Content starts

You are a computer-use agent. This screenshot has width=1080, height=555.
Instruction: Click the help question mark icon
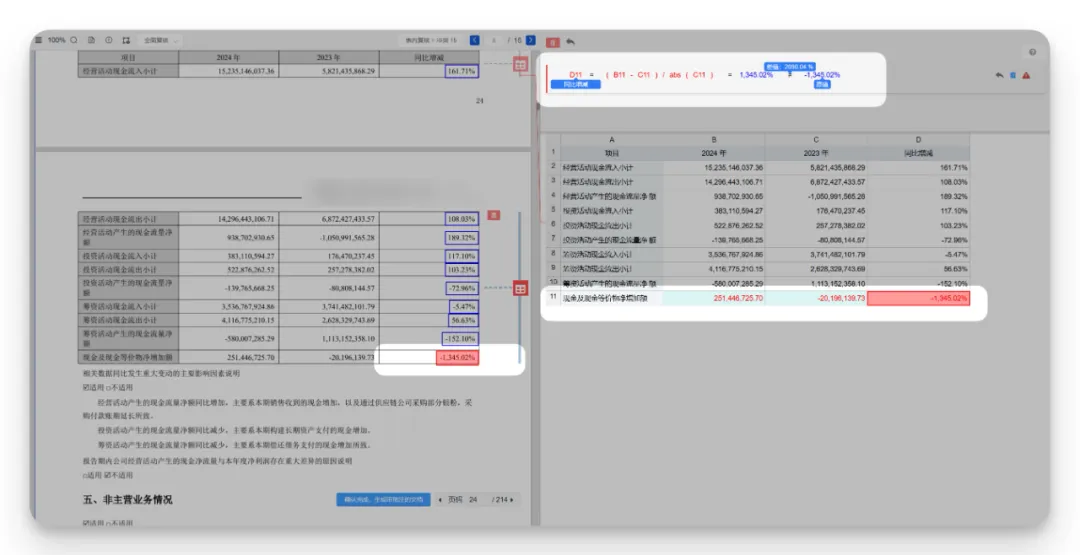(1032, 51)
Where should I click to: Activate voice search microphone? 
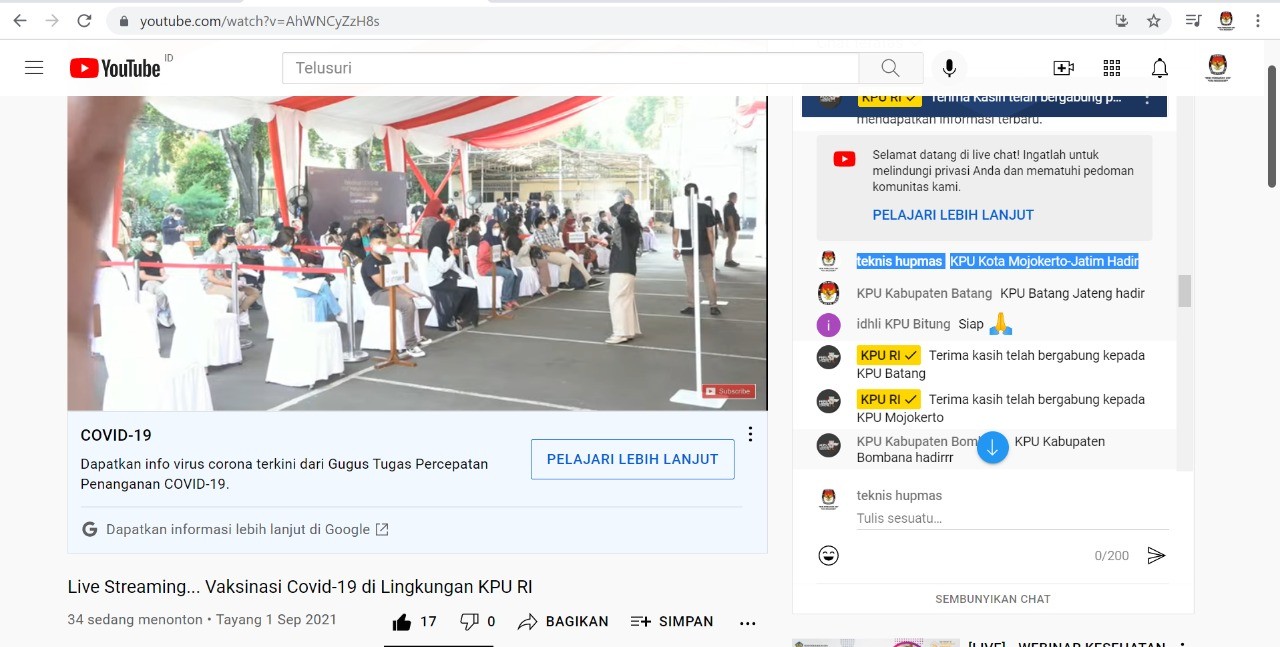coord(949,68)
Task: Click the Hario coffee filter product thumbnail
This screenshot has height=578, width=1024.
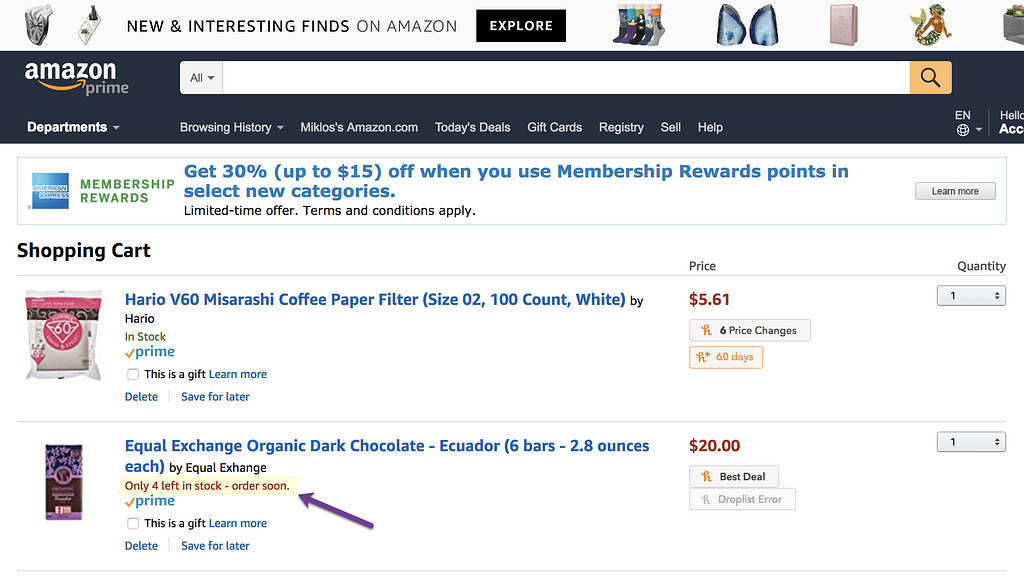Action: (x=63, y=335)
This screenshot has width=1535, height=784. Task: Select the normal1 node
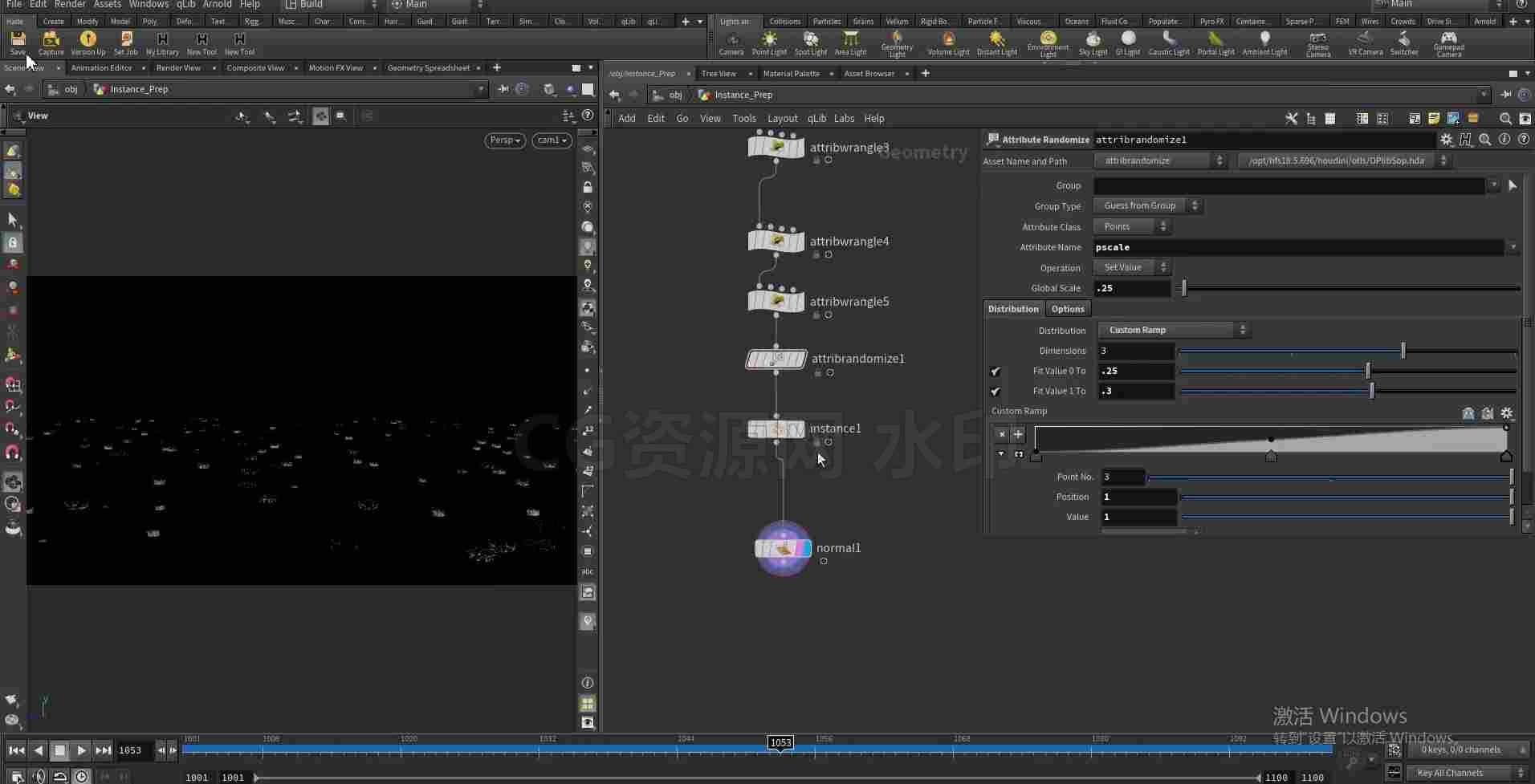pos(783,549)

Content ends

### Task details:
Return the material above in exact form. Pictures stay out.

### Written answer:
You are a computer-use agent. This screenshot has width=1080, height=555.
Instruction: Click the help question mark icon
(1032, 51)
Where should I click to: Activate voice search microphone? 
coord(949,68)
Task: Click the Hario coffee filter product thumbnail
This screenshot has height=578, width=1024.
Action: (x=63, y=335)
This screenshot has width=1535, height=784. Task: Select the normal1 node
pos(783,549)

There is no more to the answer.